En se retournant pour regarder Eurydice, Orphée révèle, envers et contre tout, fût-ce contre lui-même, sa capacité à être tout amour : infiniment aimant et, de fait, infiniment faillible. Son entreprise d’apprivoisement et de pacification débouche sur un drame monumental parce que, pendant une fraction de seconde, il a laissé l’amoureux – infiniment personnel, subjectif, conjoncturel – parler en lui. Au comble de l’émotion, mené par les sentiments et les circonstances, il a oublié, immemor, écrit Virgile, qu’il fallait toujours regarder devant. Orphée, lâchant la bride à sa ferveur et à son impatience, n’arrivant pas à juguler en lui ce qu’il a pu juguler chez les autres, est vraiment mal inspiré. Le soudain délire, subita dementia, « esprit démis », dépossédé de l’ordinaire raison, envahit l’amant qui en devient incautum, « imprudent ».

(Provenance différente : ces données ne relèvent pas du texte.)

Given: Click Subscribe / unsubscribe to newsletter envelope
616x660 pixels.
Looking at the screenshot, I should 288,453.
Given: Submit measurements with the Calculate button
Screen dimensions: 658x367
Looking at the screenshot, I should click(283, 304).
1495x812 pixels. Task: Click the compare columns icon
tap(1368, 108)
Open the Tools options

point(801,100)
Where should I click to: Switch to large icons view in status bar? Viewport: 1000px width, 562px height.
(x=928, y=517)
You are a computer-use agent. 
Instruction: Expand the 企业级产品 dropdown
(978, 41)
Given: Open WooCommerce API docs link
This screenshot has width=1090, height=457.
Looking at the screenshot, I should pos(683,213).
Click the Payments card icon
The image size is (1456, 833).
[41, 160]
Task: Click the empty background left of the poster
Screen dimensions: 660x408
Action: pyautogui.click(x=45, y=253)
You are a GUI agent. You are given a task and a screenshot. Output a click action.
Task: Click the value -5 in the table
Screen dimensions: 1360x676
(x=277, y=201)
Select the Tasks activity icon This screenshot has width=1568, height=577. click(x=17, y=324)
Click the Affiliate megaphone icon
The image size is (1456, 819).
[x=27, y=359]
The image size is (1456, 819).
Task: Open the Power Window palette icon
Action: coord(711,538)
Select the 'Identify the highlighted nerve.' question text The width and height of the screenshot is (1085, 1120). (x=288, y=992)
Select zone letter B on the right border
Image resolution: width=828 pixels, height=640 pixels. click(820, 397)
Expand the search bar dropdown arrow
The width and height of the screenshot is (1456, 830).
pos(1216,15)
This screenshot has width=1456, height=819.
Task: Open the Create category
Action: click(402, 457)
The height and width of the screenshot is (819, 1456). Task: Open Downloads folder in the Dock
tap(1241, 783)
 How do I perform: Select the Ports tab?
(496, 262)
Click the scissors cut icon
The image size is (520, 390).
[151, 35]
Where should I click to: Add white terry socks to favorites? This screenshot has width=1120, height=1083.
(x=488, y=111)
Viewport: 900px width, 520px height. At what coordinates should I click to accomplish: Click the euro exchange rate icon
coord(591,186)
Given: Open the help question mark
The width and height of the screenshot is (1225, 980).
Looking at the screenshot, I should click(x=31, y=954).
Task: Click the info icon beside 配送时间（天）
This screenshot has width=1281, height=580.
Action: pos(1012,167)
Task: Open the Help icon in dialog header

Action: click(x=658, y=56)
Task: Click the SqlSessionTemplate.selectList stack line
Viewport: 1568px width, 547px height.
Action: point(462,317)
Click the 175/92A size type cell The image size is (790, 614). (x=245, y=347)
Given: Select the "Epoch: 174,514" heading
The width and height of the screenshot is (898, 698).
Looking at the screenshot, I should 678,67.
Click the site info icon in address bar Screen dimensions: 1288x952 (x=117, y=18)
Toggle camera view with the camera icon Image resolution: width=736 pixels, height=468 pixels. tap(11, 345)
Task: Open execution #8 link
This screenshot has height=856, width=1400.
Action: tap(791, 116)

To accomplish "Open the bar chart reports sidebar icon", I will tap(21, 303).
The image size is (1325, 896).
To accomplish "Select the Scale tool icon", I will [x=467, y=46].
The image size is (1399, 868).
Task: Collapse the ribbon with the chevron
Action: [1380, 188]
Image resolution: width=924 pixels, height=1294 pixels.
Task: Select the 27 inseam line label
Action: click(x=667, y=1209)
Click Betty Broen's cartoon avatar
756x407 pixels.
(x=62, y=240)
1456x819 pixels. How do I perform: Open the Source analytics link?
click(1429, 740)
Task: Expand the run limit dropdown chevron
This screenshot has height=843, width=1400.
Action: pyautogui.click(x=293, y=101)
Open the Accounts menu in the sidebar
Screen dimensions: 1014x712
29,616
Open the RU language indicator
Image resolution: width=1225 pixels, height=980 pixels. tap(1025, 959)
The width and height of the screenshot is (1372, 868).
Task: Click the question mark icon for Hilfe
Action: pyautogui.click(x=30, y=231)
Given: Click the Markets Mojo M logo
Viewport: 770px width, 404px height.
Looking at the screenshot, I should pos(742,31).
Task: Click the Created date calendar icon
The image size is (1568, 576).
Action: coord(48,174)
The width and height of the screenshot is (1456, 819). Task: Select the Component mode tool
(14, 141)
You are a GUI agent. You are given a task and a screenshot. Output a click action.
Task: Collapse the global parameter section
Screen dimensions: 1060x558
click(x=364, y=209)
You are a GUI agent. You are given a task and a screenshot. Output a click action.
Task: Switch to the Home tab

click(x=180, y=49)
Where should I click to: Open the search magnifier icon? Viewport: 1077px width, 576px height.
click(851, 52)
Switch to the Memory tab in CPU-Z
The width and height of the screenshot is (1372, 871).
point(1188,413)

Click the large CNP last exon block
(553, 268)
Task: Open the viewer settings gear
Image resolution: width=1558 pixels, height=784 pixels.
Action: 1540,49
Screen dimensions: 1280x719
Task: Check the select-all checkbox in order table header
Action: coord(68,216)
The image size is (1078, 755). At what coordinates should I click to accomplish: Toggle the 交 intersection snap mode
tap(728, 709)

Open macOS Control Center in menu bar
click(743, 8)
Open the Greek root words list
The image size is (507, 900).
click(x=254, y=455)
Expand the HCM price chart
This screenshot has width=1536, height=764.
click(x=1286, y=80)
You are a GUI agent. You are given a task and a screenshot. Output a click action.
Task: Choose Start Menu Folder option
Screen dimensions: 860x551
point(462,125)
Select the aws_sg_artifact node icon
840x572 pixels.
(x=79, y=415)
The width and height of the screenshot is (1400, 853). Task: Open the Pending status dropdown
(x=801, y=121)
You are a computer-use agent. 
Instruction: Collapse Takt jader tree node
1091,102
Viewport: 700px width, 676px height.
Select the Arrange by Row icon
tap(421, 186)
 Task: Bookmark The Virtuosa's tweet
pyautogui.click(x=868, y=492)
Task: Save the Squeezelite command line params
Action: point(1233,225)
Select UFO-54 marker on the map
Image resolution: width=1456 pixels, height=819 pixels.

Ces vers dispensent un enseignement qui force à la lucidité et à la modestie. Le poète n’est jamais à l’abri de lui-même. Aussi talentueux soit-il, dans les moments cruciaux de son existence, il demeure fragile. Pour lui aussi, tout peut se retourner.
Le sort cruel est terriblement rétrograde : « Un sort cruel de nouveau me mène en arrière » pleure Eurydice. Pour elle tout s’éteint alors qu’elle allait retrouver sa vie au grand jour, superas auras ; le froid la gagne de nouveau, et « le fracas du tonnerre résonne par trois fois dans l’Averne », bruit, fureur, retour des terreurs et des marécages. Quand le poète ne tient pas son engagement, tout s’enlise, s’assombrit, s’engloutit. Faillite personnelle autant que généralisée.
L’aventure d’Orphée, cependant, n’est pas terminée. Son chant devient chant de désespoir. S’il éveille d’abord la sympathie autour de lui, « Son chant adoucit les tigres et émeut les chênes », si Philomèle unit sa voix à la sienne, les femmes thraces, en revanche, prennent ombrage du culte qu’il voue à Eurydice et, dans leur jalousie, le tuent en rompant et en dispersant ses membres. Orphée démembré (comme Osiris dans la mythologie égyptienne) continue de chanter son épouse perdue jusqu’à son dernier souffle : « Son âme, en s’évanouissant, appelait encore Eurydice, et les rives, partout, répétaient à sa suite : ‘Eurydice’ ! ». Le monde, à l’unisson, fait écho. L’univers se fait mémoire vive d’un poète qui fut là, en consigne et en répercute les accents. Orphée dispersé, éparpillé, imprègne toute la terre, son chant partout s’infuse, se diffuse, durablement fait impression : le voici devenu poème universel. Ineffaçables, ses vers, versus, retournent aux sillons : sous nos yeux ébahis, le chant du poète devient le chant de la Terre.